* _指示内容_
以下の記録をすべて書き直してください。「Where should I click to:」を「Where do I click to:」に置き換え、それ以外はそのままにしてください。

* _作業用の入力_

•••

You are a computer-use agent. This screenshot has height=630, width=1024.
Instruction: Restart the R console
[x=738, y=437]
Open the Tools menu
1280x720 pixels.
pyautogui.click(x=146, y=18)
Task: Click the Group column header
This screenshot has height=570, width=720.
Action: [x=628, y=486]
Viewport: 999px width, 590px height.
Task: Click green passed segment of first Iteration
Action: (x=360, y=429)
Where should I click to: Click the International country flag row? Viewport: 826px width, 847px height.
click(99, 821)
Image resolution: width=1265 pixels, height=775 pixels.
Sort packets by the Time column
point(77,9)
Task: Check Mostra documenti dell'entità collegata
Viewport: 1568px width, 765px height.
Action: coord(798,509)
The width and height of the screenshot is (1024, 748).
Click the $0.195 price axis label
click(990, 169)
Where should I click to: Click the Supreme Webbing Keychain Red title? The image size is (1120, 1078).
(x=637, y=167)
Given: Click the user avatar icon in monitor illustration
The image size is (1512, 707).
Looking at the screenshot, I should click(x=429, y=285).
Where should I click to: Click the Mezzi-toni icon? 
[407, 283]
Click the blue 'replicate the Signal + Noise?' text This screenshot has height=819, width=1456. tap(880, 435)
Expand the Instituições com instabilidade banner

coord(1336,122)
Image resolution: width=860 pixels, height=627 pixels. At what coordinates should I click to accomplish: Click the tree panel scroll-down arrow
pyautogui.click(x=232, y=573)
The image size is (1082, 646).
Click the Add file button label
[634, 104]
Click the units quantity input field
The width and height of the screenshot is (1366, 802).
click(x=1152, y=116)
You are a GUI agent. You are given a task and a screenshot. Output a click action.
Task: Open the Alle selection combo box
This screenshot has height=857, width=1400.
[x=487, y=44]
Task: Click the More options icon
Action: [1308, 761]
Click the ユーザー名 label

•••

* _回答_
You are a computer-use agent. This screenshot has height=630, width=1024.
Instruction: Restart the R console
[x=738, y=437]
Open the Tools menu
1280x720 pixels.
pyautogui.click(x=146, y=18)
Task: Click the Group column header
This screenshot has height=570, width=720.
Action: [x=628, y=486]
Viewport: 999px width, 590px height.
Task: Click green passed segment of first Iteration
Action: (x=360, y=429)
Where do I click to: Click the International country flag row? Viewport: 826px width, 847px height.
click(99, 821)
Image resolution: width=1265 pixels, height=775 pixels.
Sort packets by the Time column
point(77,9)
Task: Check Mostra documenti dell'entità collegata
Viewport: 1568px width, 765px height.
Action: coord(798,509)
The width and height of the screenshot is (1024, 748).
Click the $0.195 price axis label
click(990, 169)
Where do I click to: Click the Supreme Webbing Keychain Red title? The image size is (1120, 1078).
(x=637, y=167)
Given: Click the user avatar icon in monitor illustration
The image size is (1512, 707).
Looking at the screenshot, I should click(x=429, y=285).
Where do I click to: Click the Mezzi-toni icon? 
[407, 283]
Click the blue 'replicate the Signal + Noise?' text This screenshot has height=819, width=1456. tap(880, 435)
Expand the Instituições com instabilidade banner

coord(1336,122)
Image resolution: width=860 pixels, height=627 pixels. At what coordinates should I click to accomplish: Click the tree panel scroll-down arrow
pyautogui.click(x=232, y=573)
The image size is (1082, 646).
Click the Add file button label
[634, 104]
Click the units quantity input field
The width and height of the screenshot is (1366, 802).
click(x=1152, y=116)
You are a GUI agent. You are given a task and a screenshot. Output a click action.
Task: Open the Alle selection combo box
This screenshot has height=857, width=1400.
[x=487, y=44]
Task: Click the More options icon
Action: [1308, 761]
Click the ユーザー名 label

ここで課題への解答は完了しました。